Crowns (Caps): Restoring and Protecting Teeth

A crown, also referred to as a cap, is a protective covering that envelops the entire surface of a tooth, effectively restoring it to its original size and shape. This dental restoration is employed when tooth structure cannot be adequately repaired with fillings or other restorative methods.

While there are various types of crowns available, porcelain crowns, also known as tooth-colored crowns, are the preferred choice for many patients. These crowns exhibit exceptional durability and can last for many years. However, similar to other dental restorations, they may require replacement over time. Porcelain crowns are custom-crafted to match the shape, size, and color of your natural teeth, ensuring a long-lasting and visually pleasing smile.

Reasons for crowns:

  • Broken or fractured teeth.
  • Cosmetic enhancement.
  • Decayed teeth.
  • Fractured fillings.
  • Large fillings.
  • Tooth has a root canal.

Understanding the Crown Procedure

The crown procedure typically involves two appointments to ensure optimal results. During your initial visit, precise molds or impressions of your tooth will be taken to create a custom crown. A temporary crown will also be fabricated using a mold, which will serve as a temporary solution for approximately two weeks while your permanent crown is being crafted by a dental laboratory.

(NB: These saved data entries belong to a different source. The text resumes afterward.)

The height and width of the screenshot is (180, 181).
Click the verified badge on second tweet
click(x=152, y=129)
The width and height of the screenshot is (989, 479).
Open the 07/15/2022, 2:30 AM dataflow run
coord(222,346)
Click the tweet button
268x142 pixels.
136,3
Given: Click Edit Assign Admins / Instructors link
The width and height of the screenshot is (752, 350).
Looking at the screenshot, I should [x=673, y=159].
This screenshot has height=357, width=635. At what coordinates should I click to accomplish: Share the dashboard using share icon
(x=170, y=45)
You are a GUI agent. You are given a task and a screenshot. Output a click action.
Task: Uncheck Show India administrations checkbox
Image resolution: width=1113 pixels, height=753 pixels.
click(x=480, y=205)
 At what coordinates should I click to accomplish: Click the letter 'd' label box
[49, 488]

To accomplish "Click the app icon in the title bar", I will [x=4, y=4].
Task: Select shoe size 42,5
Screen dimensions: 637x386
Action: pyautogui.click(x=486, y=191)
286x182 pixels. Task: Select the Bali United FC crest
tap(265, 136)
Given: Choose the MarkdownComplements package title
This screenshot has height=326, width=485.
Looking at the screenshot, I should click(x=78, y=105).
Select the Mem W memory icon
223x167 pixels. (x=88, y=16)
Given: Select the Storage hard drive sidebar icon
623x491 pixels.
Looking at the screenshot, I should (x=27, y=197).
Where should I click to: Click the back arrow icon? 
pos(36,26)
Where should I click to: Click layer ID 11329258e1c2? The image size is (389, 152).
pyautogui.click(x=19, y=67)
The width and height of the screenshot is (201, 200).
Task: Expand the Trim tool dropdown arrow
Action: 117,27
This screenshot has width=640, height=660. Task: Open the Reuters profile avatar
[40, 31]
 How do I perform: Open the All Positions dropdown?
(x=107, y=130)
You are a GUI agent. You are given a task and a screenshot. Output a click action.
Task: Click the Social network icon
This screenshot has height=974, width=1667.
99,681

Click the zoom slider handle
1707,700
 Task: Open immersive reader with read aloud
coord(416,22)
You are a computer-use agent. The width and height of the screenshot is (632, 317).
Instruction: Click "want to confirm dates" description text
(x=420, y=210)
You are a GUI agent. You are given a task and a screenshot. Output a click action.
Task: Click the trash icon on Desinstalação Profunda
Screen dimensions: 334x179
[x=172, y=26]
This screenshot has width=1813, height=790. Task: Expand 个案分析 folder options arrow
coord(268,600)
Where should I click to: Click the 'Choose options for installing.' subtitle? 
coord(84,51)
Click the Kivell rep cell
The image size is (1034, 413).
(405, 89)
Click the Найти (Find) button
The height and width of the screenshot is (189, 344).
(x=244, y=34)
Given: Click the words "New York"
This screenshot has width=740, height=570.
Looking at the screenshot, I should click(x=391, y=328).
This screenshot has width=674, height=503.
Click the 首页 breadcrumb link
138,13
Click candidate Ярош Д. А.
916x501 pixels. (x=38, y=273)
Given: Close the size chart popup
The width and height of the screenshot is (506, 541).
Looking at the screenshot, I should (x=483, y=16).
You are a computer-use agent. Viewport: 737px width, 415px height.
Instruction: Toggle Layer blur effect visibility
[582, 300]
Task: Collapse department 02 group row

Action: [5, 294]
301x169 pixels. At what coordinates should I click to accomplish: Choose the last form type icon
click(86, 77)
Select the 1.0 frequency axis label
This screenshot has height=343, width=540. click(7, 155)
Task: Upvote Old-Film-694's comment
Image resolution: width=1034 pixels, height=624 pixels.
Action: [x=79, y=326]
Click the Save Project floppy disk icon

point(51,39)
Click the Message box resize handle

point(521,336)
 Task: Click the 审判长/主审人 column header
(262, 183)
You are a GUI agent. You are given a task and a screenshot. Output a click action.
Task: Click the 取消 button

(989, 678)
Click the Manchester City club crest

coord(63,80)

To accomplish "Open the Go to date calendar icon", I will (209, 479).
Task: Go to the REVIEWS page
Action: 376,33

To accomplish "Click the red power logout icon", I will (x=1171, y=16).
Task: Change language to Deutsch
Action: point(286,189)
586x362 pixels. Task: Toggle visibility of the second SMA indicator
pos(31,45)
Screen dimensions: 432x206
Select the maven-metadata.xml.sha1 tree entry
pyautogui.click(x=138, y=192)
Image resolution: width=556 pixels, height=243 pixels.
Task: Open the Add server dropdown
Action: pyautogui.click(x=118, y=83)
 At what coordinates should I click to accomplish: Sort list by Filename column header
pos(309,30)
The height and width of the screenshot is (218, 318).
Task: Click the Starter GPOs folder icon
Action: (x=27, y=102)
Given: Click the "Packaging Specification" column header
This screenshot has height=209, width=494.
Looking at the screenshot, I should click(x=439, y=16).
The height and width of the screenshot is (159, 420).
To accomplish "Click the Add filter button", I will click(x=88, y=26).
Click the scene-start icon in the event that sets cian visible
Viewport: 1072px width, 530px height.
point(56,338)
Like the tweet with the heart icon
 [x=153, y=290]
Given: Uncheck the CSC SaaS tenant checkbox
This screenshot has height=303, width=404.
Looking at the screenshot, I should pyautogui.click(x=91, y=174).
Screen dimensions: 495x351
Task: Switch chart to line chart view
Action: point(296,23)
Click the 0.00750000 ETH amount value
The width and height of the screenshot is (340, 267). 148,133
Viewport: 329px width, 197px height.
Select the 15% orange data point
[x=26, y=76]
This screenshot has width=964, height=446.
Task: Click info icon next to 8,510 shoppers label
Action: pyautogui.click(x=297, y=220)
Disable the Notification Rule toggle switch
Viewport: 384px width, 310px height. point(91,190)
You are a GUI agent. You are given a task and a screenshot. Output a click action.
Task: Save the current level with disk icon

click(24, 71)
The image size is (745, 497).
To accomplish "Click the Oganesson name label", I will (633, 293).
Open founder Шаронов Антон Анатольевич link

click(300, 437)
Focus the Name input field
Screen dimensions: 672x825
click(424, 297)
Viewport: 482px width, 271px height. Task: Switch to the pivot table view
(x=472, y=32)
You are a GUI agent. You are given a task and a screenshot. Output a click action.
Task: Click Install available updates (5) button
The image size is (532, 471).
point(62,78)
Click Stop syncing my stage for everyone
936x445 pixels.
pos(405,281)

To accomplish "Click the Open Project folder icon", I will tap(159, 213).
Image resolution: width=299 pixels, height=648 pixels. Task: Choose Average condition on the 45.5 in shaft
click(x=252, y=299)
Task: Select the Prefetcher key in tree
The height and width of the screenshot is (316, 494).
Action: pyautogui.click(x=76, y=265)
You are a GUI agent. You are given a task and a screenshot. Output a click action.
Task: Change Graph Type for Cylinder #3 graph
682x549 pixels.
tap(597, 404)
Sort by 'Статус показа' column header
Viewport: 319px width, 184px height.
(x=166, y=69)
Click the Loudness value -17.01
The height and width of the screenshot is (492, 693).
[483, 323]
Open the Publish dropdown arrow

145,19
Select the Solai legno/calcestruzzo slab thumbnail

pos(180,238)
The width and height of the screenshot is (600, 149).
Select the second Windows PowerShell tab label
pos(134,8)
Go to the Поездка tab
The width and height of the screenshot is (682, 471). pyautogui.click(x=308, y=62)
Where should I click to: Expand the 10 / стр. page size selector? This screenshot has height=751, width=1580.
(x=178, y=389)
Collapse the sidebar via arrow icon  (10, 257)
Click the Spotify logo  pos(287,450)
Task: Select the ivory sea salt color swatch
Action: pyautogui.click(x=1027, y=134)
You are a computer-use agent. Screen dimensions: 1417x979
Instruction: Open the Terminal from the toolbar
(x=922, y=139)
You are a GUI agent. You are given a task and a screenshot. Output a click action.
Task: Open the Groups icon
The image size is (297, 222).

At your first appointment, while your tooth is numbed, Dr. Beller will prepare the tooth by removing any decay and shaping the surface to create a proper fit for the crown. Once these preparations are complete, the temporary crown will be securely placed with temporary cement, and your bite will be assessed to ensure proper alignment. During your second appointment, the temporary crown will be removed, the tooth will be thoroughly cleaned, and your new crown will be carefully placed to ensure an accurate fit and proper spacing. The dentist will also check your bite to ensure it is comfortable and functional.

Following the crown placement, you will receive care instructions, and it is essential to maintain regular dental visits to monitor the condition of your new crown and ensure optimal oral health.